● **Exercise brief**
Give back the listing in full and exactly, leaving out the images.

● **Entries supplied**
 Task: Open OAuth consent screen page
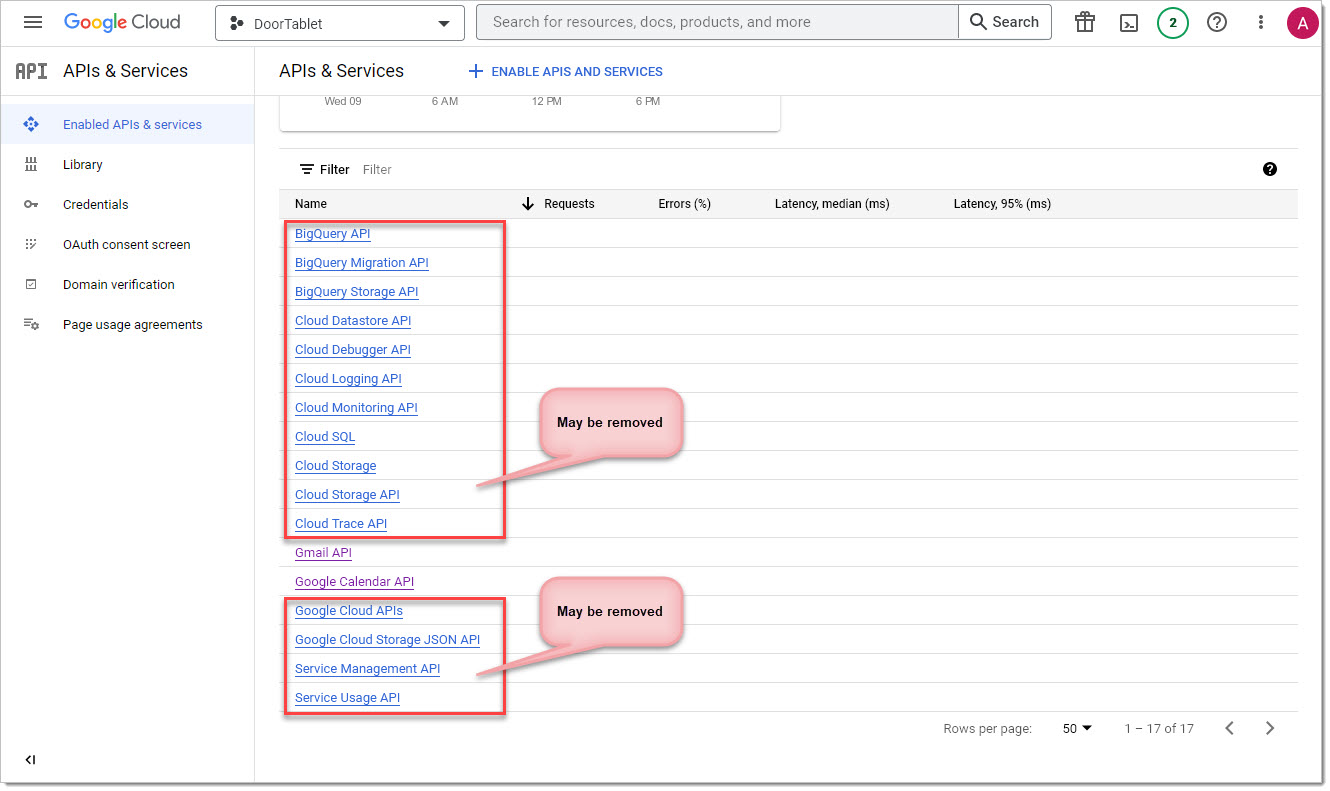pyautogui.click(x=126, y=244)
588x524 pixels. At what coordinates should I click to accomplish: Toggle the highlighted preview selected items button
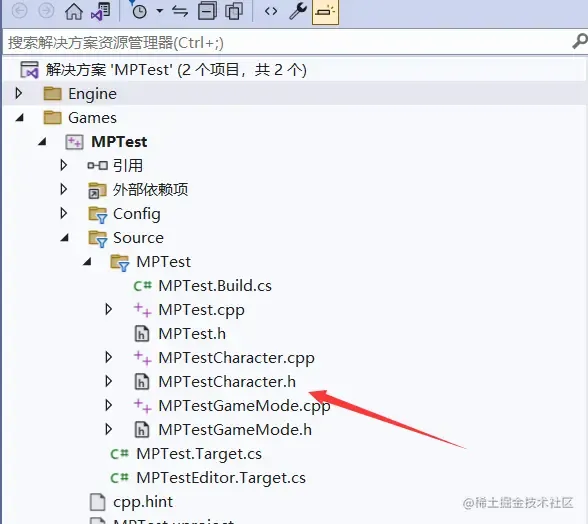(x=326, y=12)
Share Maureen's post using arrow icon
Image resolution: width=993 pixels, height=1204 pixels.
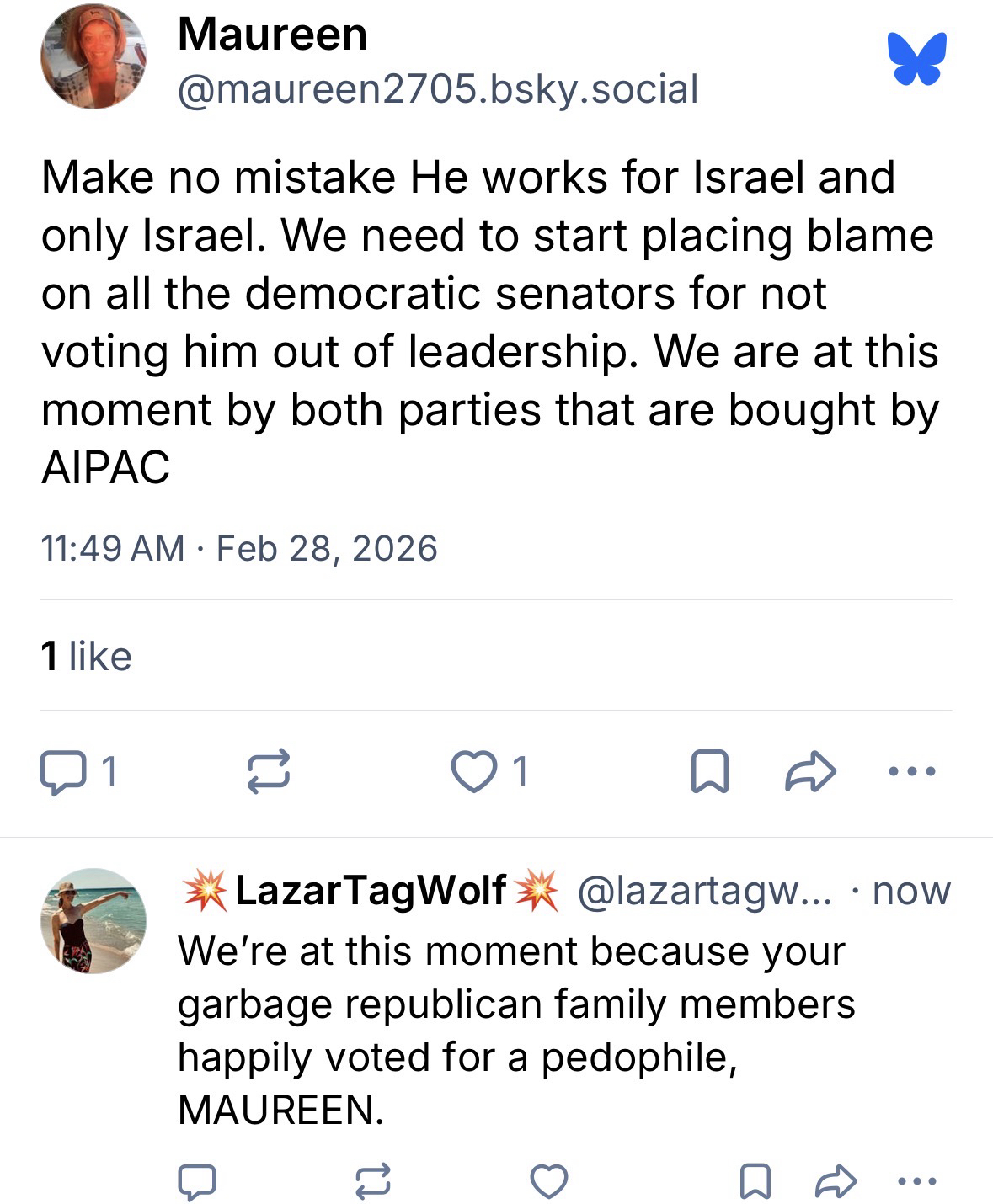(810, 772)
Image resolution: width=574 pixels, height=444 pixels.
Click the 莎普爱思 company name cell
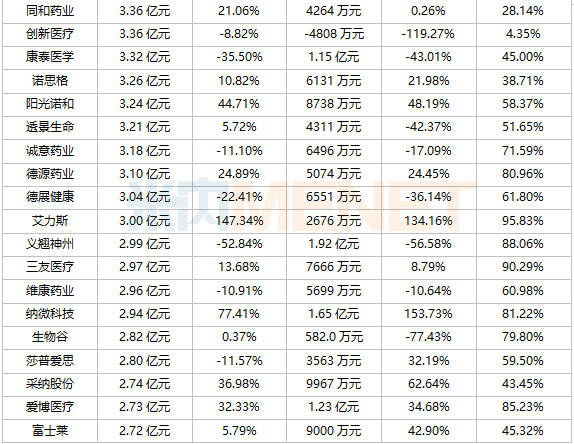point(50,361)
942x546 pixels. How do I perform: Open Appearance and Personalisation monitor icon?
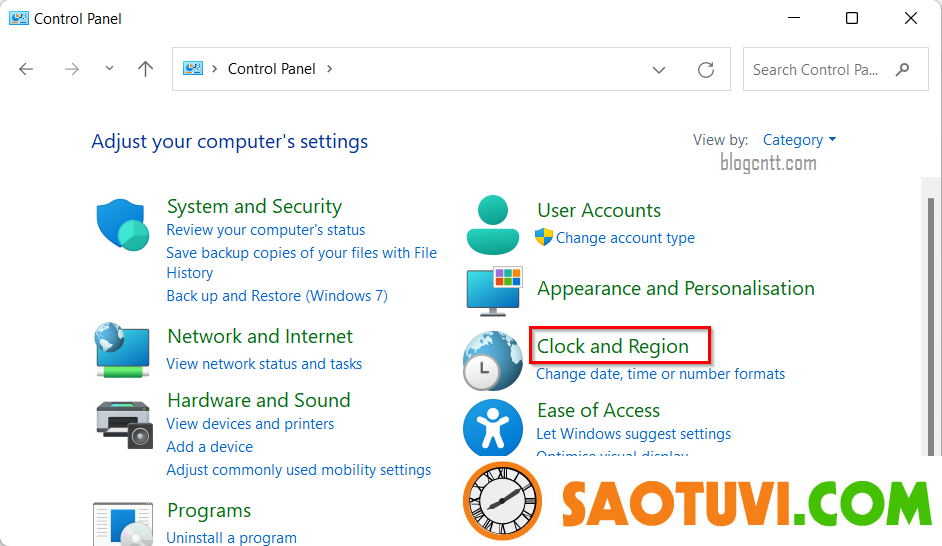[494, 292]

● **Written answer**
 Task: Open OAuth consent screen page
pyautogui.click(x=126, y=244)
588x524 pixels. At what coordinates should I click to accomplish: Toggle the highlighted preview selected items button
(x=326, y=12)
Share Maureen's post using arrow icon
Image resolution: width=993 pixels, height=1204 pixels.
(810, 772)
Image resolution: width=574 pixels, height=444 pixels.
Click the 莎普爱思 company name cell
point(50,361)
942x546 pixels. How do I perform: Open Appearance and Personalisation monitor icon?
[494, 292]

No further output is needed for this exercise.